Na visão da socióloga Maria José Rosado, cofundadora da ONG Católicas pelo Direito de Decidir no país, um Congresso majoritariamente conservador não dá esperanças de uma liberação do aborto por vias legislativas. “Nós feministas pensamos que o caminho é pelo STF, as instâncias judiciais, porque o Poder Legislativo é extremamente submisso às demandas do conservadorismo religioso.” O caminho seria semelhante ao tomado por países como Colômbia e México nos últimos anos.

Embora tradicionalmente rejeitado pela fé católica, movimentos de mulheres religiosas a favor da prática, como o Católicas pelo Direito de Decidir, foram surgindo no mundo ao longo da segunda metade do século 20. Ex-freira, Rosado argumenta que a autonomia do indivíduo deve vir acima do que prega a religião.

“Você pode manter sua fé e realizar um aborto quando considera que é aquilo que deve fazer. Um princípio antigo e fundamental do cristianismo é o do recurso à própria consciência”, declara. O foco do pensamento é também reduzir a culpa sentida por quem opta pelo processo, mostrando que há respaldo na própria doutrina católica.

Viver com dignidade é poder controlar seu próprio corpo e ter uma definição do que queremos para nossa vida

Para a socióloga, o problema deve ser enfrentado como questão de saúde pública, com a perspectiva de garantir a vida de milhares de mulheres que morrem todos os anos em clínicas de aborto clandestinas. “Viver com dignidade é poder controlar seu próprio corpo e ter uma definição do que queremos para nossa vida. No caso da maternidade, se a queremos, quando, com quem e de que forma realizá-la.”

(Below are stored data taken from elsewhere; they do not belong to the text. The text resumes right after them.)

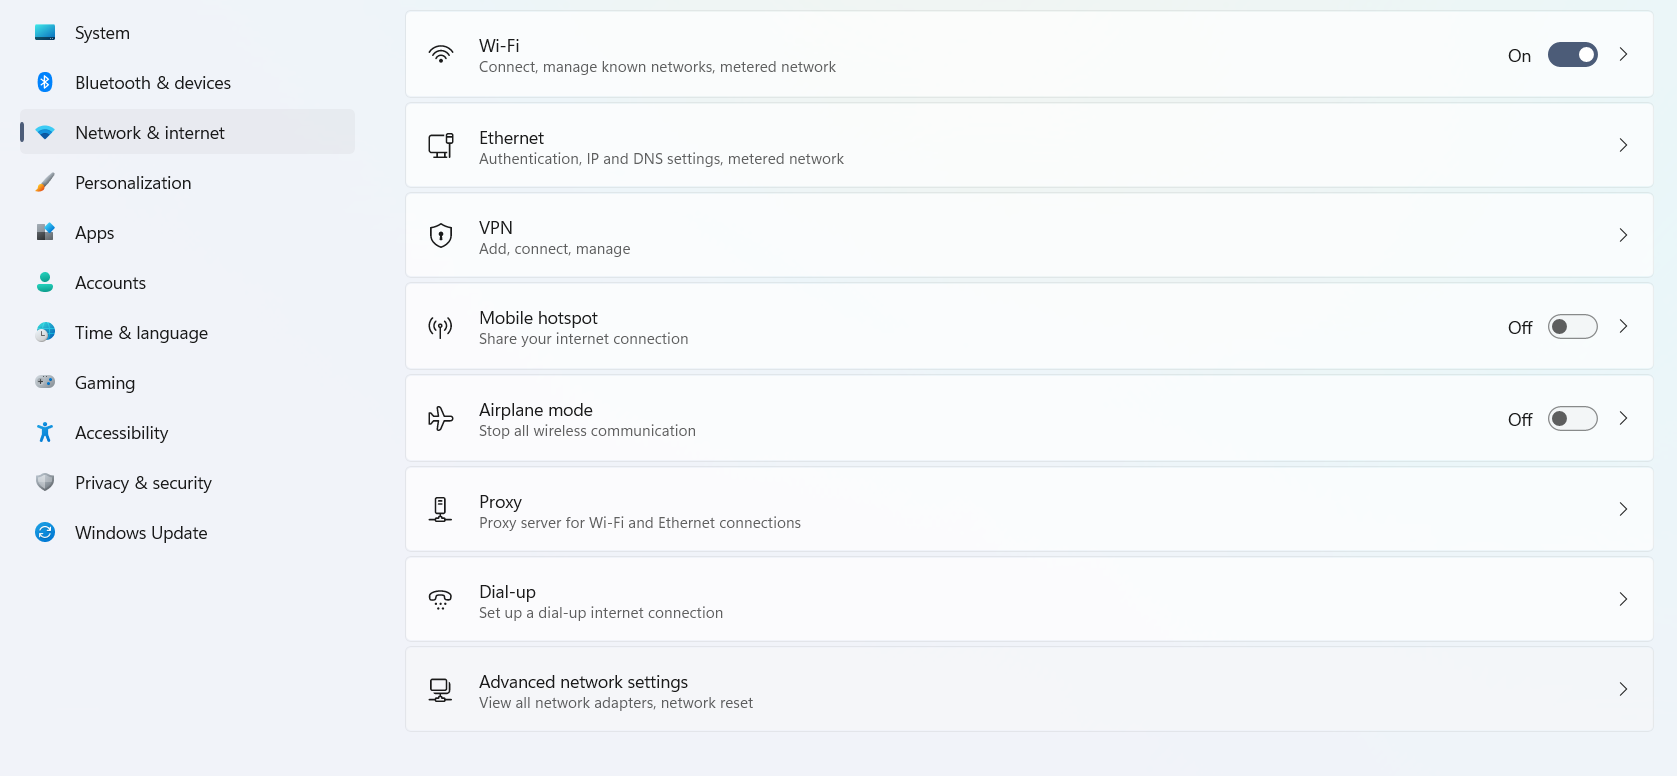Click the Proxy server icon
Viewport: 1677px width, 776px height.
pyautogui.click(x=441, y=509)
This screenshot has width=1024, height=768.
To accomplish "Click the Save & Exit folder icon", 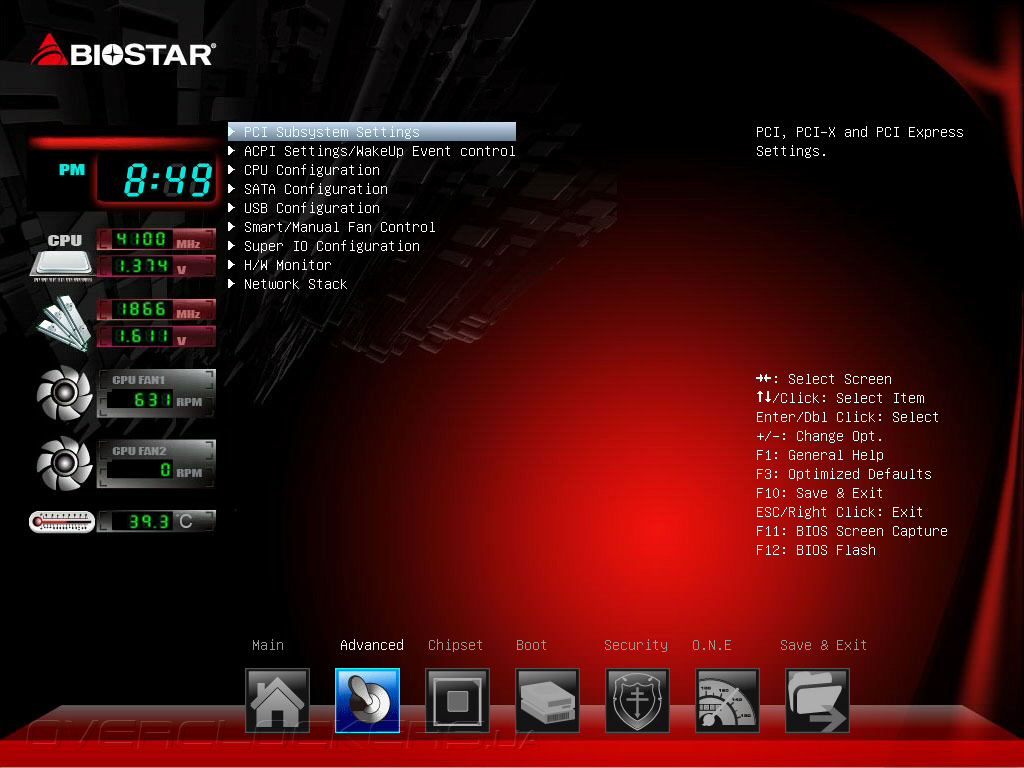I will click(x=818, y=700).
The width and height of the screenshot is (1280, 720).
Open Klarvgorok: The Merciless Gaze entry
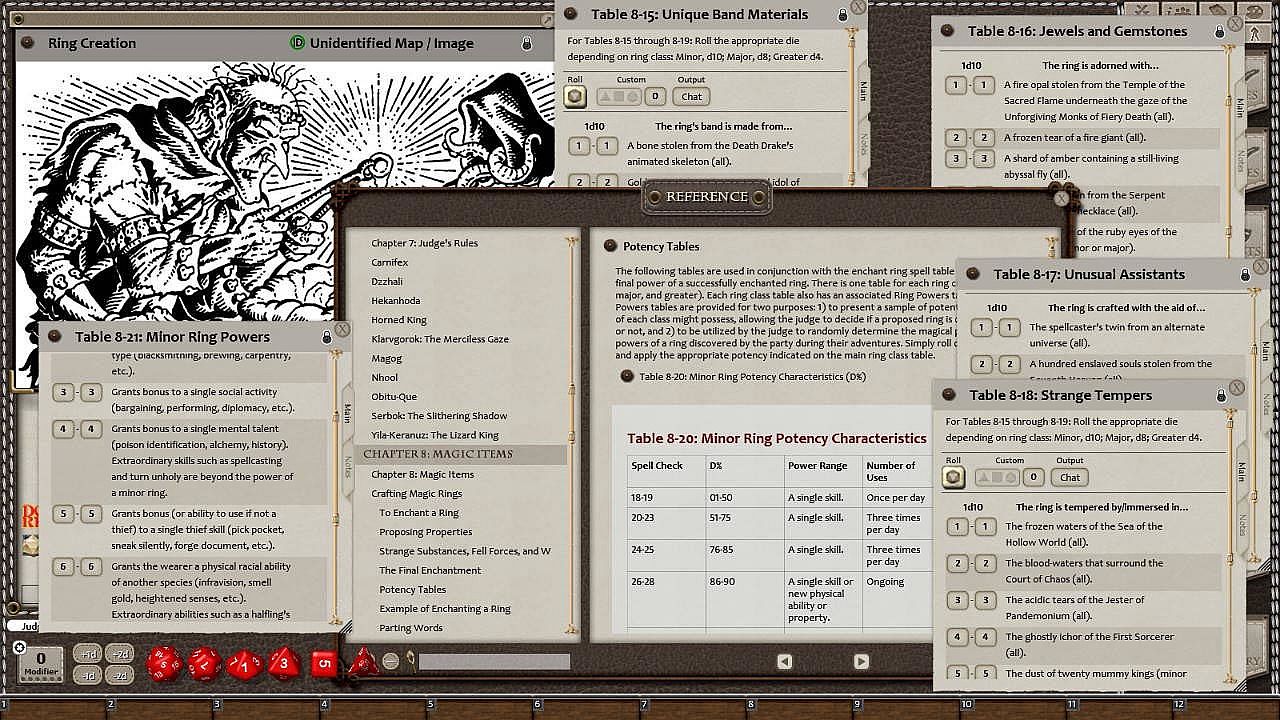440,339
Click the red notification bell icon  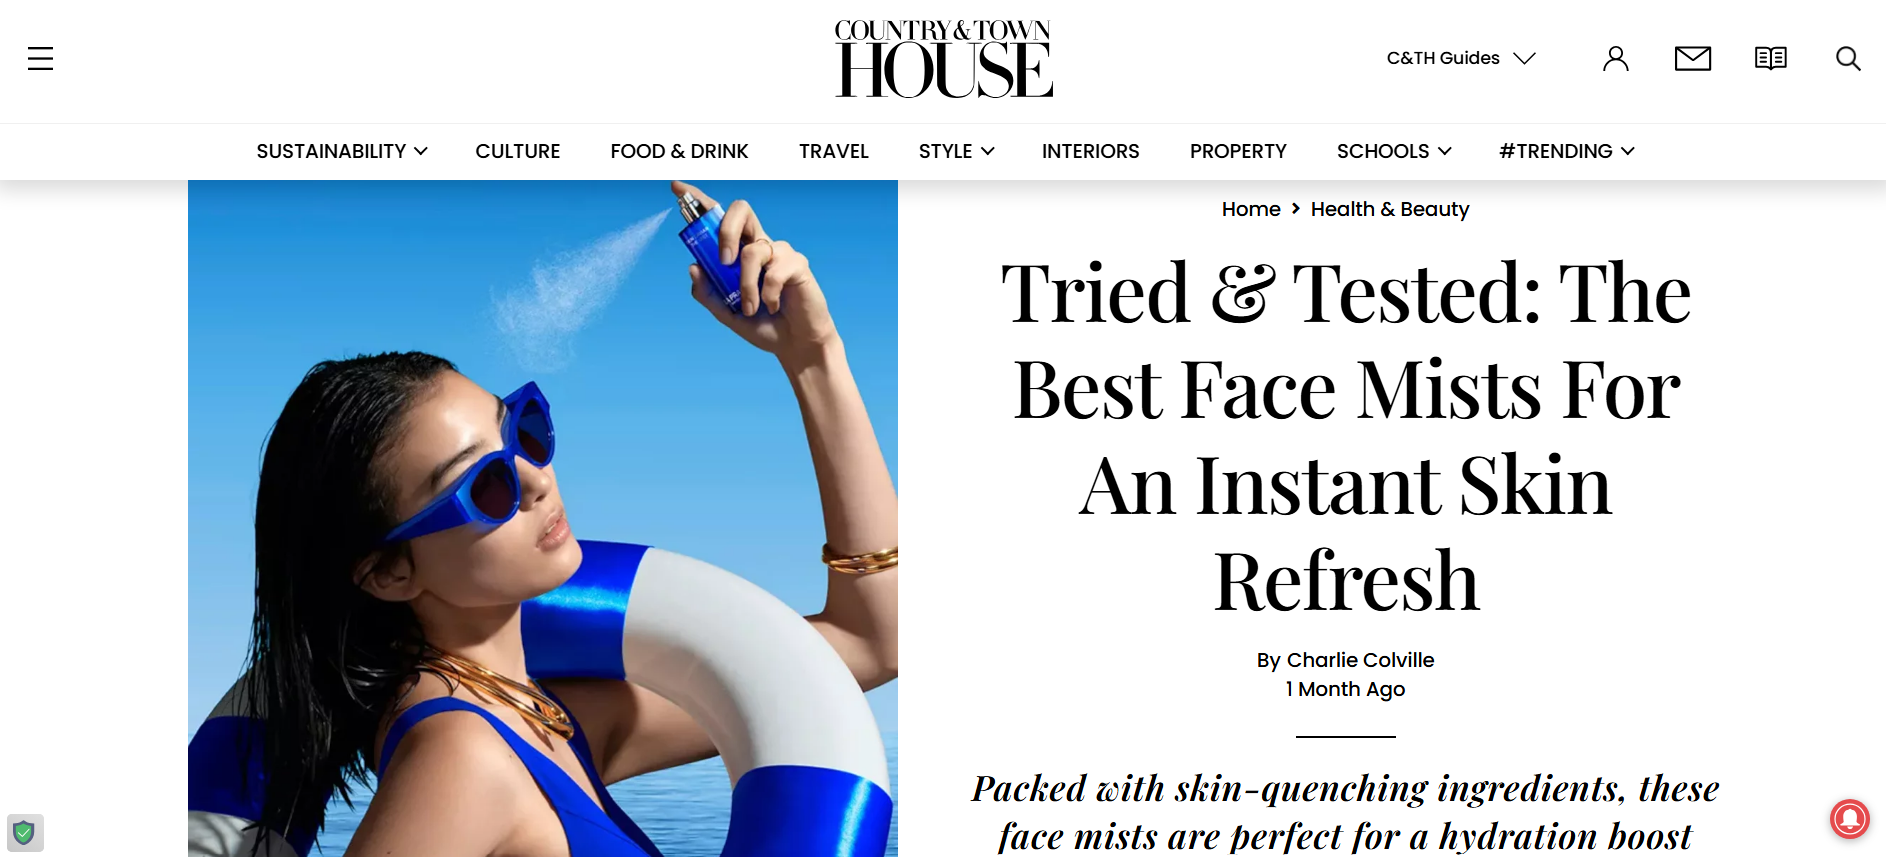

A questão central não é ampliar ou investir na infraestrutura hospitalar, segundo Morris Pimenta, do Hospital da Mulher. “O Brasil é muito bem equipado com centros médicos que dão assistência ginecológica e obstétrica de forma disseminada”, afirma. A principal barreira, diz, ainda é a mentalidade. “É uma questão de vencer os tabus, trazer uma cultura do acesso ao aborto, direito garantido em lei há muito tempo. Hoje, outras agendas atravessam essa discussão e colocam dúvidas na cabeça da mulher”, conta o médico.

Se o assunto não avançou como deveria, certamente passou a ser discutido mais abertamente ao longo das últimas décadas, de acordo com a psicóloga Daniela Pedroso. Apesar de casos lamentáveis como o da menina de 11 anos vítima de estupro que teve seu aborto negado pela Justiça, eventos como esse hoje geram indignação e um debate mais amplo sobre o tema na sociedade, diz a especialista.

Além disso, para ela, há uma consciência maior hoje sobre o que configura violência sexual e a questão do consentimento. “Mas temos muito caminho pela frente ainda não só para conscientizar, mas também informar a sociedade sobre o aborto.”